◆ Exercise goal ◆
Copy out the full article below about rower Gevvie Stone, word for word.

◆ Passage for review ◆

┌────────

Rower Stone pursuing Olympics that delayed medical career

AUSTIN, Texas — With every pull of an oar in the water, Gevvie Stone gets closer to a hopeful return to the Olympics and eventually the medical career she has put on hold for nearly three years.

One is still uncertain. The other is coming whether the Tokyo Games happen or not.

The 35-year-old, two-time Olympian and 2016 silver medalist in women’s single sculls will be rowing for a return to the Olympics starting Monday when the U.S. trials begin in Sarasota, Florida.

She’ll be among the favorites in the 37-woman field to qualify for one last shot at a gold medal.

“It’s very exciting. It’s also very nerve-wracking,” Stone said before she cut short her winter training camp in Austin, Texas, and bolted for Florida ahead of the winter storm that knocked out power and water to millions.

“I’m getting older, I have more aches and pains than I did four years ago. In the last two years, this has been more for the personal challenge. I still enjoy it, but it’s really different. I had to really question whether I had what it took both physically and mentally and emotionally to do another 12 months.

“It was interesting to hear people say it’s just one more year,” Stone said. “It’s not a small ask, especially where I am in my medical career.”

A graduate of Tufts University medical school, she already had retired from rowing after the 2016 Rio de Janeiro Olympics and started her multiyear residency at Beth Israel Deaconess Medical Center in Boston. Stone said she loves medicine and the adrenaline rush of the emergency room that is her calling as a doctor, a contrast to the solitude of the single sculler on the water.

└────────

◆ Information ◆
┌────────

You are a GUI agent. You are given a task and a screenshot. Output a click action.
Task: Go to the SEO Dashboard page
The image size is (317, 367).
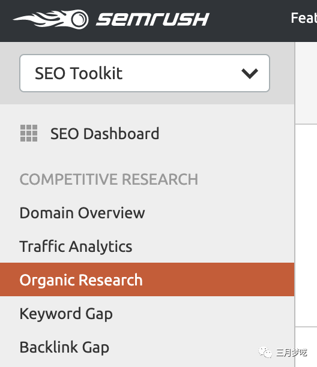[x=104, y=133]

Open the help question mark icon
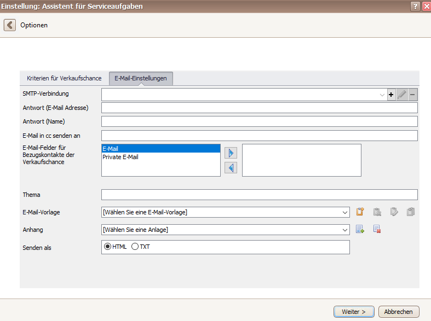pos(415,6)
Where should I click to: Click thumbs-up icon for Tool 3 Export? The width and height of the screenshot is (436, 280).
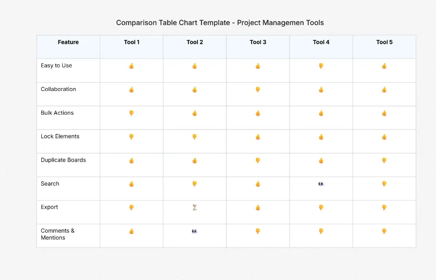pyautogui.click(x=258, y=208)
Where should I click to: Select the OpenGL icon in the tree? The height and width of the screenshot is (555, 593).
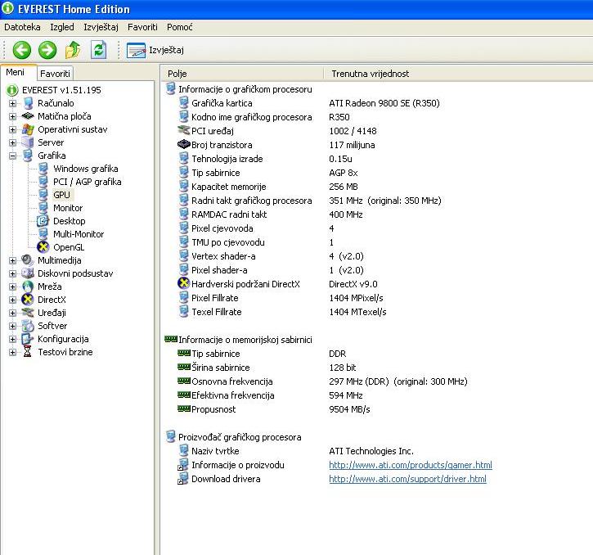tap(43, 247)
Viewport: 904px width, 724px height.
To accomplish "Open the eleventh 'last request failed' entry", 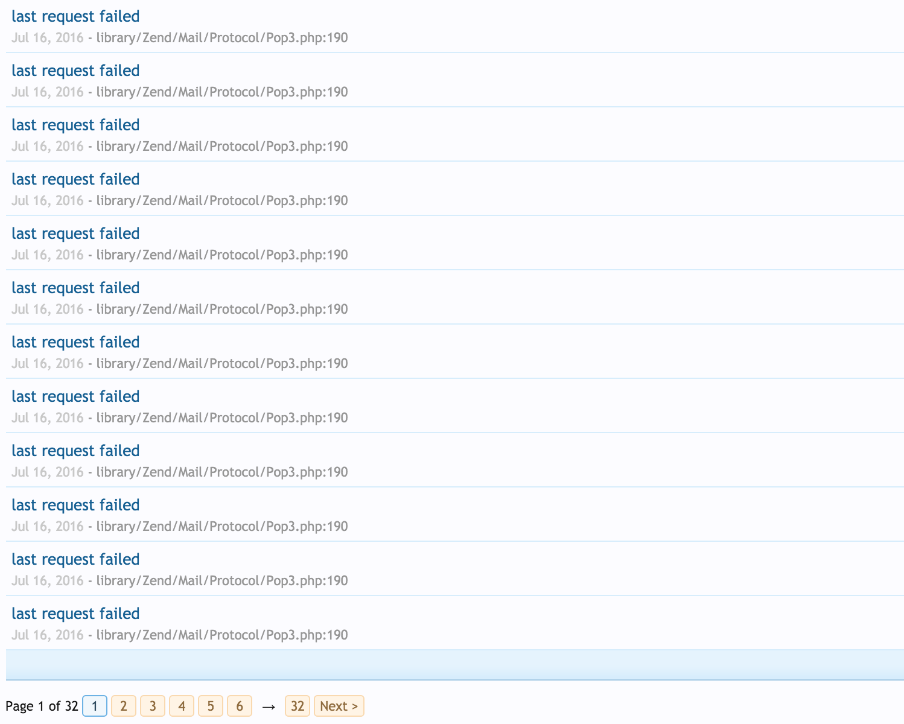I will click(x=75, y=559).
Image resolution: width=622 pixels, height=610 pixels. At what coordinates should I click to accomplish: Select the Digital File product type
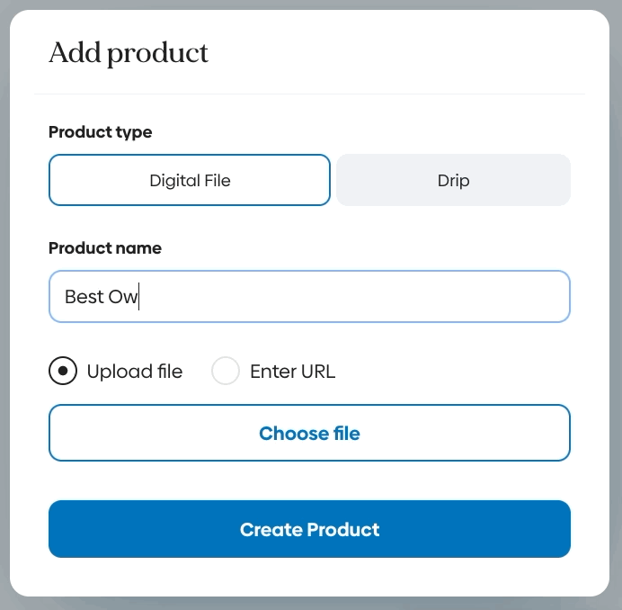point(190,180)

└────────
┌────────

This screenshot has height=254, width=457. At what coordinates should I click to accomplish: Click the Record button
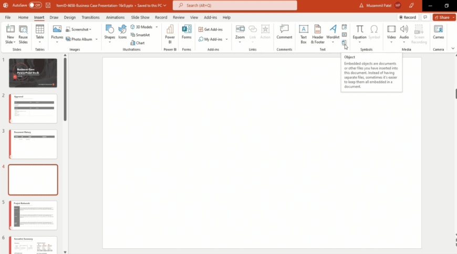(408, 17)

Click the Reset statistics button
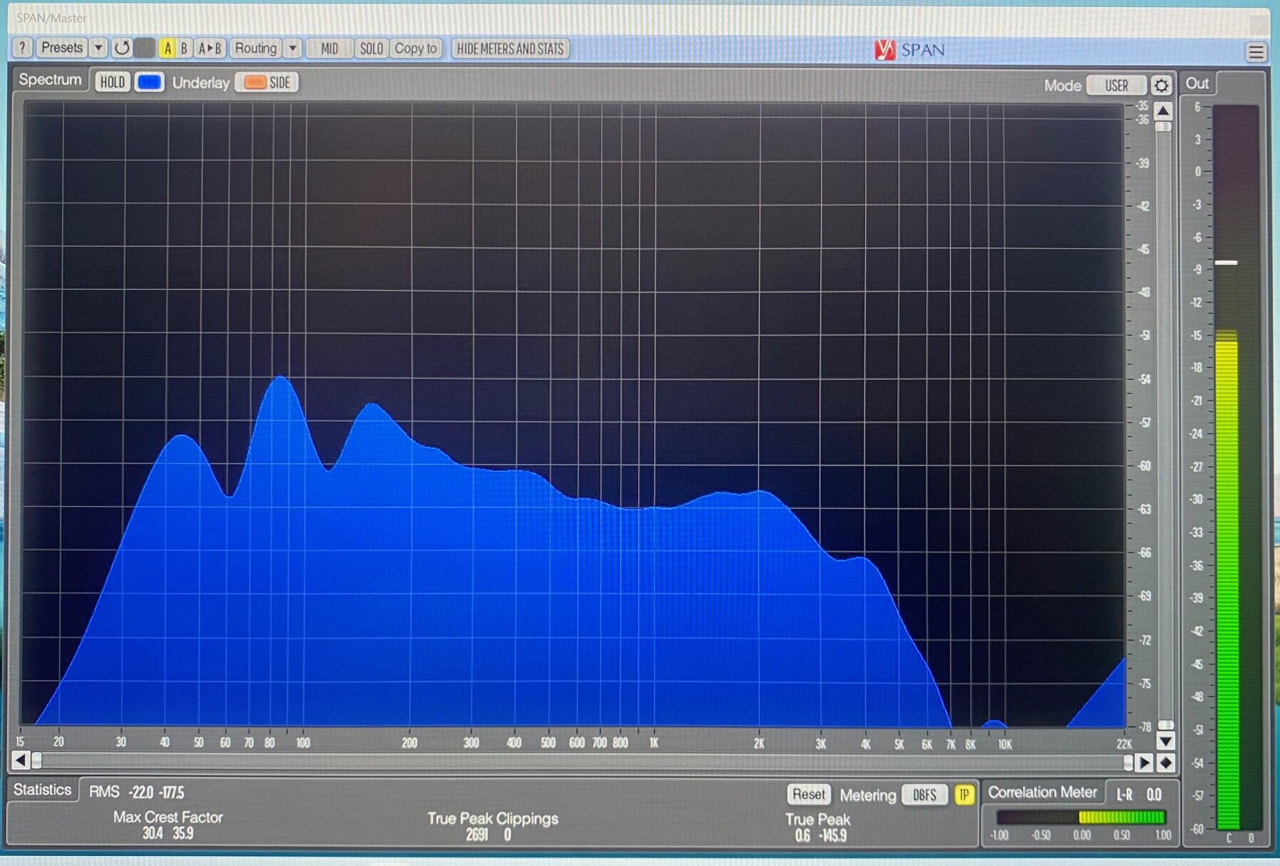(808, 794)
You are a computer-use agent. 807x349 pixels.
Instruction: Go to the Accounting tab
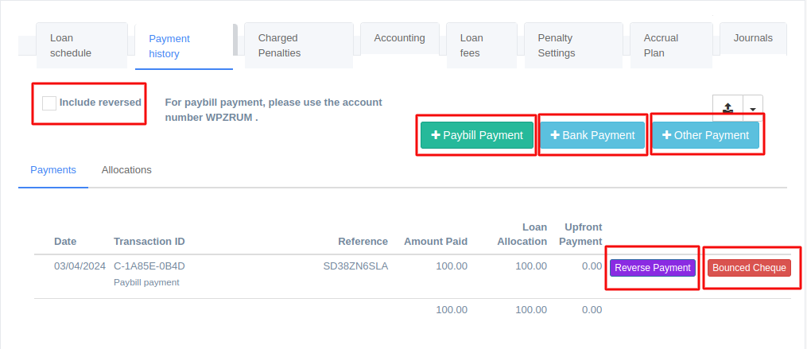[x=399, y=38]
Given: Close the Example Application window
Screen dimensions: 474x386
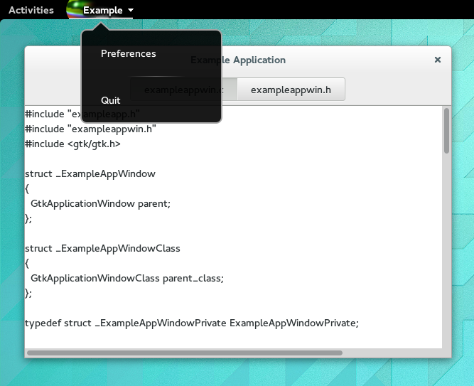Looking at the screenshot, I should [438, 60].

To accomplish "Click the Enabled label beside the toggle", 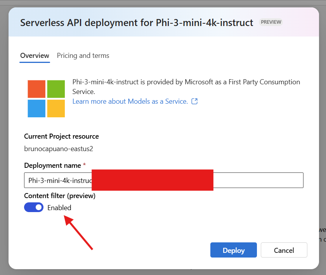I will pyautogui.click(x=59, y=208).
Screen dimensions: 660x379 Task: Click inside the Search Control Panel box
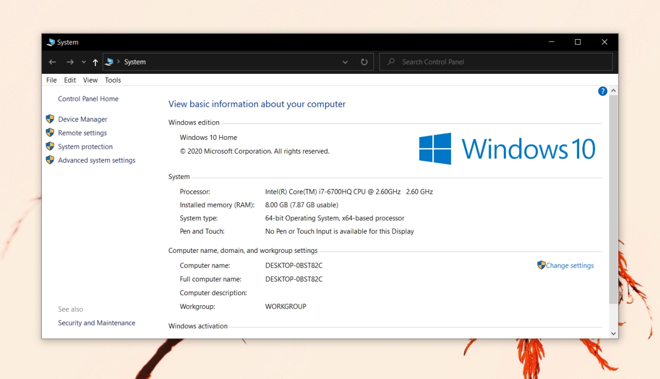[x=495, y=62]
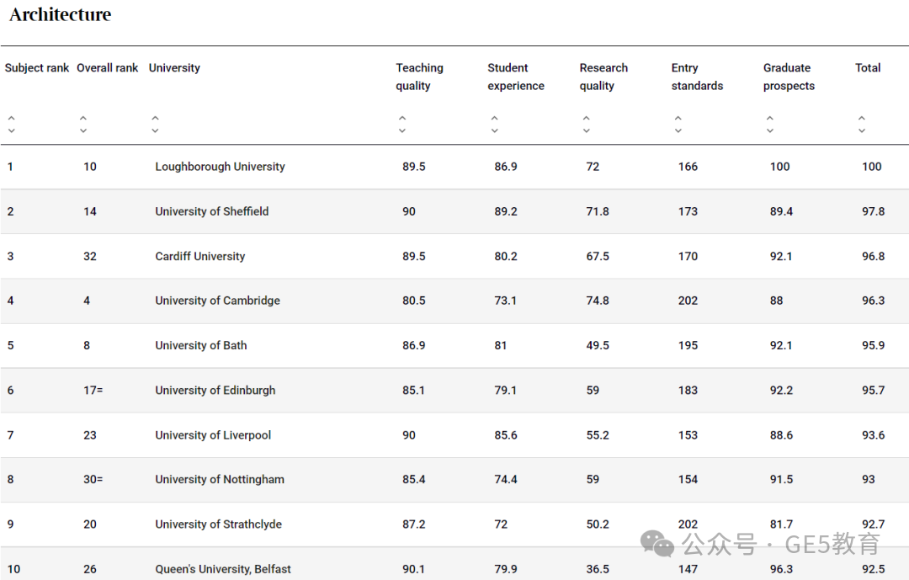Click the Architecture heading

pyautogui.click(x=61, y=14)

└────────
┌────────

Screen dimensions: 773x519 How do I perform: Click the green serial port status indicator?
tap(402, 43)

└────────

◆ Worked solution ◆
Rower Stone pursuing Olympics that delayed medical career

AUSTIN, Texas — With every pull of an oar in the water, Gevvie Stone gets closer to a hopeful return to the Olympics and eventually the medical career she has put on hold for nearly three years.

One is still uncertain. The other is coming whether the Tokyo Games happen or not.

The 35-year-old, two-time Olympian and 2016 silver medalist in women’s single sculls will be rowing for a return to the Olympics starting Monday when the U.S. trials begin in Sarasota, Florida.

She’ll be among the favorites in the 37-woman field to qualify for one last shot at a gold medal.

“It’s very exciting. It’s also very nerve-wracking,” Stone said before she cut short her winter training camp in Austin, Texas, and bolted for Florida ahead of the winter storm that knocked out power and water to millions.

“I’m getting older, I have more aches and pains than I did four years ago. In the last two years, this has been more for the personal challenge. I still enjoy it, but it’s really different. I had to really question whether I had what it took both physically and mentally and emotionally to do another 12 months.

“It was interesting to hear people say it’s just one more year,” Stone said. “It’s not a small ask, especially where I am in my medical career.”

A graduate of Tufts University medical school, she already had retired from rowing after the 2016 Rio de Janeiro Olympics and started her multiyear residency at Beth Israel Deaconess Medical Center in Boston. Stone said she loves medicine and the adrenaline rush of the emergency room that is her calling as a doctor, a contrast to the solitude of the single sculler on the water.